◆ PAGE ◆
+++
Early versions of the model had promising precision and recall scores (70-75% for both metrics), but they also had a major problem:
They didn't pick out a single high-severity pixel!
Tipping the balance
The problem is that there are very few high-severity pixels in the burn-severity plot, so the model didn't pay much attention to them. Getting a few pixels wrong didn't have much effect on the overall accuracy, and getting them right was difficult because there are relatively few of them to analyze.
But high-severity burns are important in understanding the harm a fire causes to an ecosystem. They cause the most long-lasting damage to vegetation and soil. I wanted to be able to predict where kind of damage was likely, so I looked into how I could tweak the model to better identify those pixels. Imbalanced data like this turns out to be a common problem in data science, and I was able to update my model to get at those high-severity pixels. Sure enough, the updated model correctly identifies around 80% of the high-severity pixels. But that high recall comes at a cost:
The rough pattern of high-severity pixels is preserved, yes, but the model predicts way more red pixels than are found on the original map. In fact, only one red pixel in ten predicted by the model actually corresponds to a red pixel in the original data. This, then, is a high-recall, low-precision model.
+++
◆ INFORMATION PROVIDED ◆

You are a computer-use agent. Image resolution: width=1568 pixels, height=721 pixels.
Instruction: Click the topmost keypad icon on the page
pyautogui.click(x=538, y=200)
+++
◆ GIVEN TASK A ◆
Transcribe the part of the burn-severity passage that opens with the words containing "Tipping the balance" and closes with "them to analyze.".
◆ GIVEN TASK B ◆
Answer these questions from the burn-severity passage:
(i) What precision and recall scores did early versions of the model have?
(ii) About what share of the high-severity pixels does the updated model correctly identify?
(iii) How many of the red pixels the model predicts actually correspond to red pixels in the original data?

◆ FULL SOLUTION A ◆
Tipping the balance
The problem is that there are very few high-severity pixels in the burn-severity plot, so the model didn't pay much attention to them. Getting a few pixels wrong didn't have much effect on the overall accuracy, and getting them right was difficult because there are relatively few of them to analyze.

◆ FULL SOLUTION B ◆
(i) 70-75% for both metrics
(ii) Around 80%
(iii) Only one in ten